====== Data

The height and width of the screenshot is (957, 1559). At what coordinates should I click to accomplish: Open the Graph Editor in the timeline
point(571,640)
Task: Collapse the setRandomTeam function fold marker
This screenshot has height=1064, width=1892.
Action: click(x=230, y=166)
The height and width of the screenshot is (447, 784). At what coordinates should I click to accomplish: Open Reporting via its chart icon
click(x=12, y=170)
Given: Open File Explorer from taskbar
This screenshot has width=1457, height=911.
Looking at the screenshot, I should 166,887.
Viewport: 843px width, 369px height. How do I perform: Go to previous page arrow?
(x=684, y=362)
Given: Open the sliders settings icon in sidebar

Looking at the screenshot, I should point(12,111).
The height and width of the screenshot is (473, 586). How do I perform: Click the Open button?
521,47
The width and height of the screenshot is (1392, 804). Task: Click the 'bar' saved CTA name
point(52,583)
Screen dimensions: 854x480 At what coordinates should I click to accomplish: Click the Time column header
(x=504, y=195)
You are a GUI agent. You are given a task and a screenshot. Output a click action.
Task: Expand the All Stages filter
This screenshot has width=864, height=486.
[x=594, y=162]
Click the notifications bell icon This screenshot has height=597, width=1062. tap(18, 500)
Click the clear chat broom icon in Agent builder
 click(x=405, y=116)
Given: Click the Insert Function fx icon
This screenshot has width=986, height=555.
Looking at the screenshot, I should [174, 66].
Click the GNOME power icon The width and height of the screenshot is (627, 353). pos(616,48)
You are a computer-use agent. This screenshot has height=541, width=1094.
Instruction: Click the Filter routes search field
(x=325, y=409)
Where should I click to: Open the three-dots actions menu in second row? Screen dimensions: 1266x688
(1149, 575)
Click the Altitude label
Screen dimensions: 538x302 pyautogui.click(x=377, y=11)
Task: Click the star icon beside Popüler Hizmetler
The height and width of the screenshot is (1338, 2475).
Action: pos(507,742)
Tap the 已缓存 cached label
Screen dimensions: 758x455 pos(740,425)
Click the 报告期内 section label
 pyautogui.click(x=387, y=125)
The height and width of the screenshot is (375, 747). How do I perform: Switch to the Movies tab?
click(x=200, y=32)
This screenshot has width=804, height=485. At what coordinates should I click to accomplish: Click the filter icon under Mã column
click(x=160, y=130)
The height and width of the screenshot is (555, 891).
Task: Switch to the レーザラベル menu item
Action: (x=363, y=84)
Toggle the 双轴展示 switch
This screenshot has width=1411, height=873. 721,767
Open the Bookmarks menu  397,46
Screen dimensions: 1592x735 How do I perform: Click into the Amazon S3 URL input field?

============

▶ [What you need to do] Using the data above, reproduce every line exactly.

▶ [Result for this task]
The height and width of the screenshot is (957, 1559). At what coordinates should I click to accomplish: Open the Graph Editor in the timeline
point(571,640)
Task: Collapse the setRandomTeam function fold marker
This screenshot has height=1064, width=1892.
Action: click(x=230, y=166)
The height and width of the screenshot is (447, 784). At what coordinates should I click to accomplish: Open Reporting via its chart icon
click(x=12, y=170)
Given: Open File Explorer from taskbar
This screenshot has width=1457, height=911.
Looking at the screenshot, I should 166,887.
Viewport: 843px width, 369px height. How do I perform: Go to previous page arrow?
(x=684, y=362)
Given: Open the sliders settings icon in sidebar

Looking at the screenshot, I should point(12,111).
The height and width of the screenshot is (473, 586). How do I perform: Click the Open button?
521,47
The width and height of the screenshot is (1392, 804). Task: Click the 'bar' saved CTA name
point(52,583)
Screen dimensions: 854x480 At what coordinates should I click to accomplish: Click the Time column header
(x=504, y=195)
You are a GUI agent. You are given a task and a screenshot. Output a click action.
Task: Expand the All Stages filter
This screenshot has width=864, height=486.
[x=594, y=162]
Click the notifications bell icon This screenshot has height=597, width=1062. tap(18, 500)
Click the clear chat broom icon in Agent builder
 click(x=405, y=116)
Given: Click the Insert Function fx icon
This screenshot has width=986, height=555.
Looking at the screenshot, I should [174, 66].
Click the GNOME power icon The width and height of the screenshot is (627, 353). pos(616,48)
You are a computer-use agent. This screenshot has height=541, width=1094.
Instruction: Click the Filter routes search field
(x=325, y=409)
Where should I click to: Open the three-dots actions menu in second row? Screen dimensions: 1266x688
(1149, 575)
Click the Altitude label
Screen dimensions: 538x302 pyautogui.click(x=377, y=11)
Task: Click the star icon beside Popüler Hizmetler
The height and width of the screenshot is (1338, 2475).
Action: pos(507,742)
Tap the 已缓存 cached label
Screen dimensions: 758x455 pos(740,425)
Click the 报告期内 section label
 pyautogui.click(x=387, y=125)
The height and width of the screenshot is (375, 747). How do I perform: Switch to the Movies tab?
click(x=200, y=32)
This screenshot has width=804, height=485. At what coordinates should I click to accomplish: Click the filter icon under Mã column
click(x=160, y=130)
The height and width of the screenshot is (555, 891).
Task: Switch to the レーザラベル menu item
Action: (x=363, y=84)
Toggle the 双轴展示 switch
This screenshot has width=1411, height=873. 721,767
Open the Bookmarks menu  397,46
Screen dimensions: 1592x735 How do I perform: Click into the Amazon S3 URL input field?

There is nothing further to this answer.